New repayment loan options for Mid-Continent University students

Former Mid-Continent University students should expect letters from the school next week about new loan re-payment options.

The state attorney general's office announced Monday it entered into an assurance of voluntary compliance with MCU. The agreement restores the rights of MCU students to what they would have had if they got federal financial aid instead of private loans.

These changes would affect remaining balances for students who applied and qualified for, but did not receive federal loans from the 2011 to 2014 award years.

Jack Conway's communications director, Allison Martin, says they received a lot of calls from students after MCU began shutting down and stepped in.

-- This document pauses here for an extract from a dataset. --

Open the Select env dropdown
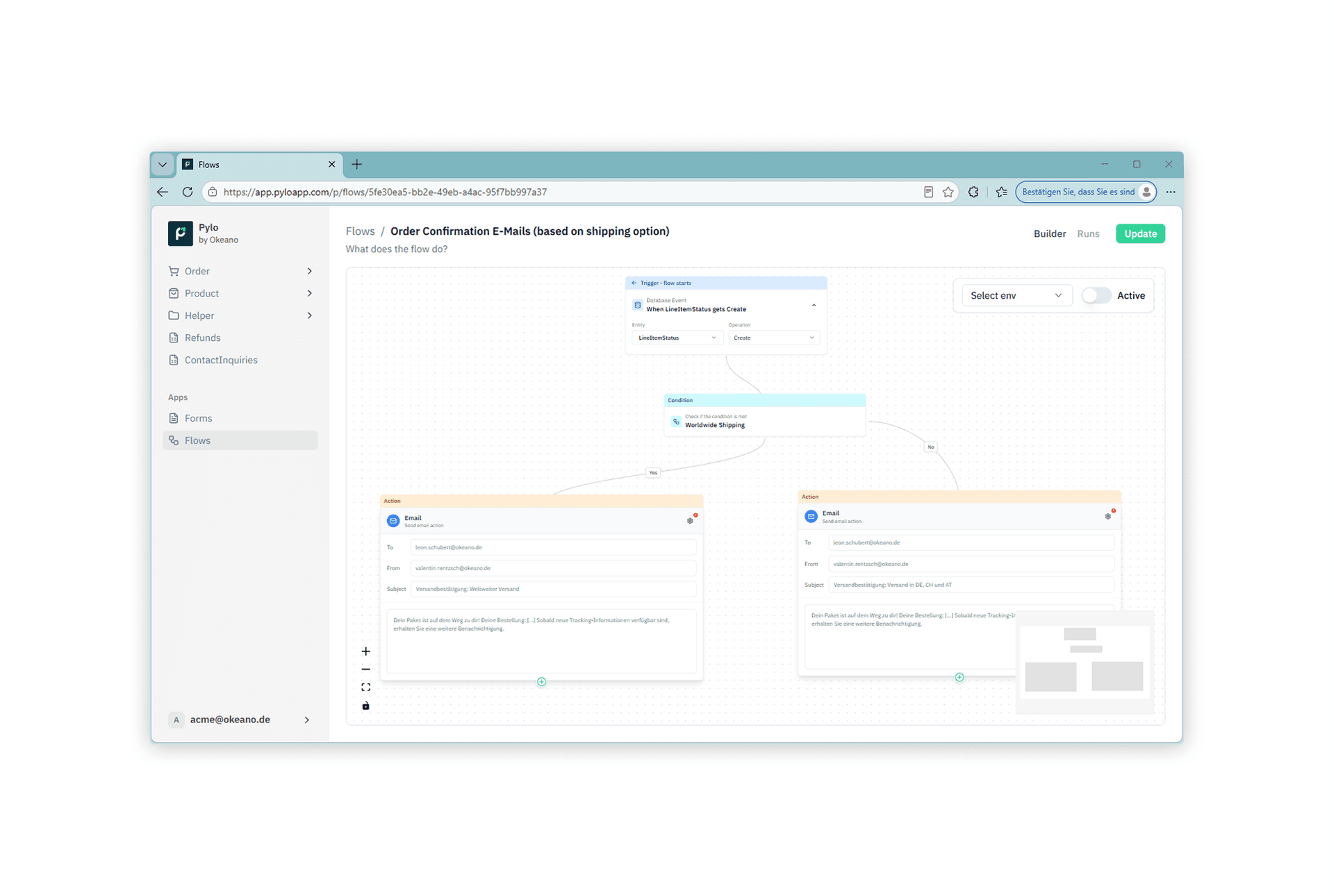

Entering into an AVC resolves the Attorney General's allegations that from 2011 to 2014 MCU violated state consumer protection laws because MCU did not tell students that they couldn't receive federal financial aid

“The students were not informed that the school could receive federal student loans or were not eligible for federal student loans. It was simply signing students up for loans that were institutional loans and not federal student loans, which most students thought they were receiving,” Martin said.

Now students who thought they were receiving a federal loan have the option of a replacement loan that has federal loan benefits, and protections.

Those include options like:

  • A six-month repayment grace period that starts the day after students are no longer enrolled at least half-time in school.
  • Students can defer loan payments with no interest accrual while in school or during temporary periods of unemployment, economic hardship, or military service. 
  • You can postpone or lower loan payments with accrual of interest under certain economic or other conditions.
  • There are also choices of different re-payment plans, including income-based plans with reduced payments as well as teacher and public service loan forgiveness

Balance discharges or loan forgiveness are also offered to students who would have qualified for a federal closed school discharge of their feral loans. 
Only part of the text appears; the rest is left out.